- Source document:

━━━━━━━━━━━━━━━━━━━━

Saul is baptized Paul. He is reborn a son of God and brother of Christ.
Paul, the apostle, therefore, takes charge of the mission entrusted to him by Jesus Christ: evangelization. Saint Paul becomes “the apostle of the Gentiles”. Gentiles, in this sense, is a translation of the Hebrew term “Goyim”, which means “nation”. What was meant by “gentiles” was actually non-Jews: Paul was the apostle of the Gentiles. The “Gentile” communities adhered in part to Judaism, without observing all its traditional customs.
Inspired by the Holy Spirit, Paul made three great journeys of evangelization. He made the first one accompanied by Barnabas: the two apostles went to proclaim the gospel in Cyprus and in Asia Minor. They also preached the word of Christ to the “Fearful God”, a group of Gentiles who gathered in the Synagogue of Antioch in Pisidia. Their success with these communities provoked the anger of the authorities, and they were then driven out of the city.
During the second trip, Paul crossed Macedonia, where he visited various cities and most often met with success with pagans. He arrived in Corinth, where he would stay a year before leaving for Antioch.

━━━━━━━━━━━━━━━━━━━━

- Exercise instructions:
A. Summarize the passage about Paul in two sentences.
B. Repeat everything in the passage about Paul from "Inspired by the" down to "leaving for Antioch.".

- Information shown:
━━━━━━━━━━━━━━━━━━━━

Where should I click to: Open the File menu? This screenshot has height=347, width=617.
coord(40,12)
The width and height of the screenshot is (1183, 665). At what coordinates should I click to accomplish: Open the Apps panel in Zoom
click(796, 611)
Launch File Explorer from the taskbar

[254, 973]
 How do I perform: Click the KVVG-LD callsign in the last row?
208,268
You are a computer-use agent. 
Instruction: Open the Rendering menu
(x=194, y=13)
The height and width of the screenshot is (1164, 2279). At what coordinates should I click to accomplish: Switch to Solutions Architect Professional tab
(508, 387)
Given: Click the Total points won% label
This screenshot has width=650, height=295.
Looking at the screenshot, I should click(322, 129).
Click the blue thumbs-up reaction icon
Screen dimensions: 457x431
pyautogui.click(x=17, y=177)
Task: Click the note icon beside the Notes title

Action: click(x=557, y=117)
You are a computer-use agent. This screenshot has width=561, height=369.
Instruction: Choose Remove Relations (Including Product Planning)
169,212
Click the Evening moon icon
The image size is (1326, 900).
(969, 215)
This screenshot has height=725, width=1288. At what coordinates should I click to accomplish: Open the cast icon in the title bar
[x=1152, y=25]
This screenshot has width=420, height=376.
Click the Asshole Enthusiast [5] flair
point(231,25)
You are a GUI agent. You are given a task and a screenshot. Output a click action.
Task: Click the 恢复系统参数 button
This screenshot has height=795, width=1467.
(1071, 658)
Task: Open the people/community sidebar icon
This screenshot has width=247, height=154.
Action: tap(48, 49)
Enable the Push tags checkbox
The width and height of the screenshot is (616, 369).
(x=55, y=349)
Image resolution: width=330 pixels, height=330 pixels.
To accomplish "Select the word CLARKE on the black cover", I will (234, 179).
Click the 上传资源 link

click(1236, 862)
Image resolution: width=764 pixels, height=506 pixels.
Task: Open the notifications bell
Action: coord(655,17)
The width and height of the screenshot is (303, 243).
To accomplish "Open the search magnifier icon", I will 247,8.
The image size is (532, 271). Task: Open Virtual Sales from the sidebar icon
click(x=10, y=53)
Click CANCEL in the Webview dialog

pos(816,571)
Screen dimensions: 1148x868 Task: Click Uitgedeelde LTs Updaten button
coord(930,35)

━━━━━━━━━━━━━━━━━━━━

- Response list:
A. After his baptism, Saul becomes Paul and takes up the mission of evangelization as "the apostle of the Gentiles," meaning non-Jews, going on to make three great journeys. On the first, he and Barnabas preach in Cyprus and Asia Minor until their success in the synagogue of Antioch in Pisidia angers the authorities and gets them driven out of the city, and on the second, Paul crosses Macedonia and stays a year in Corinth.

B.
Inspired by the Holy Spirit, Paul made three great journeys of evangelization. He made the first one accompanied by Barnabas: the two apostles went to proclaim the gospel in Cyprus and in Asia Minor. They also preached the word of Christ to the “Fearful God”, a group of Gentiles who gathered in the Synagogue of Antioch in Pisidia. Their success with these communities provoked the anger of the authorities, and they were then driven out of the city.
During the second trip, Paul crossed Macedonia, where he visited various cities and most often met with success with pagans. He arrived in Corinth, where he would stay a year before leaving for Antioch.